Oil futures rose for a second straight session on Tuesday, with U.S. crude hitting a seven-month high, as the market focused on supply disruptions that prompted long-time bear Goldman Sachs to issue a bullish assessment on near-term prices.
Crude oil prices have rallied for most of the past two weeks due to a combination of Nigerian, Venezuelan and other outages, declining U.S. output and curtailments of Canadian crude after fires in Alberta’s oil sands region.
U.S. West Texas Intermediate (WTI) futures were up 67 cents at $48.39 a barrel at 0635 GMT, the highest since October.
Brent crude futures were up 37 cents at $49.34 a barrel, near the six-month high of $49.47 reached on Monday.
Outages throughout May will average 3.2 million barrels per day (bpd), Energy Aspects analyst Amrita Sen said in a research note.
“The longer these outages, the quicker the pace of rebalancing,” Sen said.

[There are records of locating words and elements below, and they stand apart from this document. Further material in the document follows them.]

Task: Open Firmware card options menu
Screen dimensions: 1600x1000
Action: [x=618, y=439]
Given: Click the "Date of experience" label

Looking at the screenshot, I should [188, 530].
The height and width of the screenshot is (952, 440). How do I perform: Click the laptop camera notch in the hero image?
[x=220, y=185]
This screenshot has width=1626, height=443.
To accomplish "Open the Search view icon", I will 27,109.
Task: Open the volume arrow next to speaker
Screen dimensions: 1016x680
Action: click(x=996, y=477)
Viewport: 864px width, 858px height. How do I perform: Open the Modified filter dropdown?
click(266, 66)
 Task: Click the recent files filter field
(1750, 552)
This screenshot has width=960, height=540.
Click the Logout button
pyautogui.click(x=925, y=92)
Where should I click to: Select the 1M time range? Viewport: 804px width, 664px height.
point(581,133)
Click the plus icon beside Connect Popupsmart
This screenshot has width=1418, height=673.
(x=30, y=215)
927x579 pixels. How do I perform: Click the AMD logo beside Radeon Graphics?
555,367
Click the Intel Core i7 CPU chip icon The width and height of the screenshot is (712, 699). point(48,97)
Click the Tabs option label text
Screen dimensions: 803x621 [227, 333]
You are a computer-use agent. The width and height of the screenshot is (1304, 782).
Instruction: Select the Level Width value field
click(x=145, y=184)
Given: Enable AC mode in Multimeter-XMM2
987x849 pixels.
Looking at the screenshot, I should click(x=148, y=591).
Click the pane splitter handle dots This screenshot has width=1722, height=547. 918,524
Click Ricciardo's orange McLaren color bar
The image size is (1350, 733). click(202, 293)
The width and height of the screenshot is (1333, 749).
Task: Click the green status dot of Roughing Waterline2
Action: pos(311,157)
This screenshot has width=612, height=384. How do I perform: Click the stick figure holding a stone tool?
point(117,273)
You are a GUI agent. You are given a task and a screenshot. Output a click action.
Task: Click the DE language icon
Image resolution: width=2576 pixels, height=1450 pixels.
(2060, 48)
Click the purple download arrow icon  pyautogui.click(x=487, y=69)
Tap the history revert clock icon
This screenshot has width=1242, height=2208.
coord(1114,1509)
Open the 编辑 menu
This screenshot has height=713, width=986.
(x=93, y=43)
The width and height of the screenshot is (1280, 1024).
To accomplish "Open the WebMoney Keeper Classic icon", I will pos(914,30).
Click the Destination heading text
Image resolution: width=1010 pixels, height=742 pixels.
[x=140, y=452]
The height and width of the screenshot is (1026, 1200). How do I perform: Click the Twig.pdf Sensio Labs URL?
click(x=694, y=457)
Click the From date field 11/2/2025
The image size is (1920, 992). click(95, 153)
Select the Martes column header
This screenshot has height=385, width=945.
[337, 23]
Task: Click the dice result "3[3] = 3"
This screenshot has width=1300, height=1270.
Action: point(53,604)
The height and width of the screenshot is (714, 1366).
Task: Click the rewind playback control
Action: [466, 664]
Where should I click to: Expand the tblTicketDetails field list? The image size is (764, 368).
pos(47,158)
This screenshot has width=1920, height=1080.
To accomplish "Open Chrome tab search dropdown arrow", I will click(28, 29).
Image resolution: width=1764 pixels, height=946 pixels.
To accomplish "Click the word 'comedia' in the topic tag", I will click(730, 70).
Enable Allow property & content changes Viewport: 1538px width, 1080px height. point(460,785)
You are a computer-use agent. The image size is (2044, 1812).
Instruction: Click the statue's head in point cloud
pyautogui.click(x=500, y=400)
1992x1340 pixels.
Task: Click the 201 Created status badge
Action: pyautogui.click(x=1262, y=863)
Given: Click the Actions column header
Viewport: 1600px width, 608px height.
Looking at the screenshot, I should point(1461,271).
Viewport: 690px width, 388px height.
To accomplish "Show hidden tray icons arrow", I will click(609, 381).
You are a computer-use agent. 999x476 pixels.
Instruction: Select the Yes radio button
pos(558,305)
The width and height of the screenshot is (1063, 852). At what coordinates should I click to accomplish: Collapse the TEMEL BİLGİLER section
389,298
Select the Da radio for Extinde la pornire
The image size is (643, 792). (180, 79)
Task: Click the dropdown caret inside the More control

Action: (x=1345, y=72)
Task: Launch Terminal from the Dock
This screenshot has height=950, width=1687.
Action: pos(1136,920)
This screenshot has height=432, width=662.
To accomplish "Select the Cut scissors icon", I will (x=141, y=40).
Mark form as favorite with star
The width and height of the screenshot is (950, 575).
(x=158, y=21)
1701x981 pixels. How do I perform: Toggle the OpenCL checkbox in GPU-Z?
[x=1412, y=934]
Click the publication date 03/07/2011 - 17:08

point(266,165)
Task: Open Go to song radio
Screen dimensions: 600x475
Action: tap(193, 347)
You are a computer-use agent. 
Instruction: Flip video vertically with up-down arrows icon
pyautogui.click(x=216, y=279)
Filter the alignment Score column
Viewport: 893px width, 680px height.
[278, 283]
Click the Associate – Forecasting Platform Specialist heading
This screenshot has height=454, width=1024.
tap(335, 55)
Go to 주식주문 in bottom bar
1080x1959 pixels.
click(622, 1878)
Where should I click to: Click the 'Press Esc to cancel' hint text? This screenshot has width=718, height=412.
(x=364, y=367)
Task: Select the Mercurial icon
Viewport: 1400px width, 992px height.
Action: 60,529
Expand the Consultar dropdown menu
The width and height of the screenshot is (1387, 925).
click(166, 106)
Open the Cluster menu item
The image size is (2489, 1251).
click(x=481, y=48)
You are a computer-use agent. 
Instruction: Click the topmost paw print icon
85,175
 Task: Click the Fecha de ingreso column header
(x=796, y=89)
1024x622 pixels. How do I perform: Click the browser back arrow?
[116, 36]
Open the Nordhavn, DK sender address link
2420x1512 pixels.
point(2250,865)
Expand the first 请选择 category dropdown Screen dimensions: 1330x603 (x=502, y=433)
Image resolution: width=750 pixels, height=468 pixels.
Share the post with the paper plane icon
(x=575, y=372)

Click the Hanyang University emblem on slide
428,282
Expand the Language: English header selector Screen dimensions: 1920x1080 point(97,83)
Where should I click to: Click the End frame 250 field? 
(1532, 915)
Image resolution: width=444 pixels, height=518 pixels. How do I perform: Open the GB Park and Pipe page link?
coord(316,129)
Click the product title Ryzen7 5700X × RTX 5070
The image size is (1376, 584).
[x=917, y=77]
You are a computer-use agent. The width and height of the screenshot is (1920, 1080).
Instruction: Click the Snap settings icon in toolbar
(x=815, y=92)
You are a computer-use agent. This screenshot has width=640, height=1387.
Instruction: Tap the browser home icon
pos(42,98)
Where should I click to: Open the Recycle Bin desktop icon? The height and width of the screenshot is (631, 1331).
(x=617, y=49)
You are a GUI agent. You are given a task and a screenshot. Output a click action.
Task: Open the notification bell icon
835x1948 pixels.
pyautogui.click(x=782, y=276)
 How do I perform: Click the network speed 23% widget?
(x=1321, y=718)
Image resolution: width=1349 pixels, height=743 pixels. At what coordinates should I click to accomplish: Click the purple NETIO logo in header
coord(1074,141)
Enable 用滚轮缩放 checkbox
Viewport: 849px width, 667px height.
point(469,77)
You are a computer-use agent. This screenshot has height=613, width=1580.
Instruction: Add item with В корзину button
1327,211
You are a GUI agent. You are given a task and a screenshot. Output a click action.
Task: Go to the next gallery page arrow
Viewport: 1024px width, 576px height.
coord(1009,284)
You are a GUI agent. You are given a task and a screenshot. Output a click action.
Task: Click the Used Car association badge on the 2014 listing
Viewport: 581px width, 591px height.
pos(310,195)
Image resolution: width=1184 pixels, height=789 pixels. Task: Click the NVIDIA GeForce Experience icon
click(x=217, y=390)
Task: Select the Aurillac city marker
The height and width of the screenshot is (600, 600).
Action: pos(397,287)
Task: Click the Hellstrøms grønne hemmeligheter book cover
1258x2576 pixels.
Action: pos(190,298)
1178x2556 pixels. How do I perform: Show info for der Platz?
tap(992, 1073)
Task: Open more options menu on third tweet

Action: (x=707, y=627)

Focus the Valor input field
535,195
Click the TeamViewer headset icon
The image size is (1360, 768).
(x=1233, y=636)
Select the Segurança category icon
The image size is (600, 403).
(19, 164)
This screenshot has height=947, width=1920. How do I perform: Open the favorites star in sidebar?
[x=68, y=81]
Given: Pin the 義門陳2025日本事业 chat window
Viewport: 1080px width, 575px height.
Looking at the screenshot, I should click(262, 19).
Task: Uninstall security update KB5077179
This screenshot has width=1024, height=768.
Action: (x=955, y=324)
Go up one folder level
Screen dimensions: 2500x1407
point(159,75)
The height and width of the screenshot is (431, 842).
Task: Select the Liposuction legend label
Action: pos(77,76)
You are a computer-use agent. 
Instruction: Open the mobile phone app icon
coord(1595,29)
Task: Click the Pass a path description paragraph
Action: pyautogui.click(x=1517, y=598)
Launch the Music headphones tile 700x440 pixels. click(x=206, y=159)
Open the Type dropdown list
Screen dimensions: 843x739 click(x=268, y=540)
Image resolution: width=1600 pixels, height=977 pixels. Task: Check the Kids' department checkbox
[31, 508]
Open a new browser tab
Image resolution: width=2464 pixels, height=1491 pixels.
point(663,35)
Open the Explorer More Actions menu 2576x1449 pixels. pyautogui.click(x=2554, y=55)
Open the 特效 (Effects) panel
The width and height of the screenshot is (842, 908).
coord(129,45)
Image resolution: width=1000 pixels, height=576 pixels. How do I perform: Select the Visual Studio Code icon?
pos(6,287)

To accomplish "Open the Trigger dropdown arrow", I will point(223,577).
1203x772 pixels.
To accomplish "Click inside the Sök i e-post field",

“Although refining margins remain weak, we maintain our view that persistent crude stock draws (will) begin by end Q2 16,” she said.
The disruptions triggered a U-turn in the outlook for the oil market from Goldman Sachs. The U.S. bank, which had long warned of global storage hitting capacity and of another oil price crash to as low as $20 a barrel, now sees U.S. crude trading as high as $50 in the second half of 2016.
A further bullish note was sounded by the U.S. Energy Information Administration (EIA) when it said shale oil output is expected to drop in June for an eighth consecutive month.
Shale output is expected to fall by nearly 113,000 bpd to 4.85 million bpd, as the nearly two-year slump in prices continues to undermine profitability for drillers, the EIA report released on Monday shows.
Oil prices were also drawing support from fires burning around the Canadian oil sands hub of Fort McMurray.
The fires were growing and moving rapidly north late on Monday, forcing firefighters to shift their focus to protecting major oil sand facilities north of the city, officials said.
A dozen work camps south of the major projects faced mandatory evacuation notices.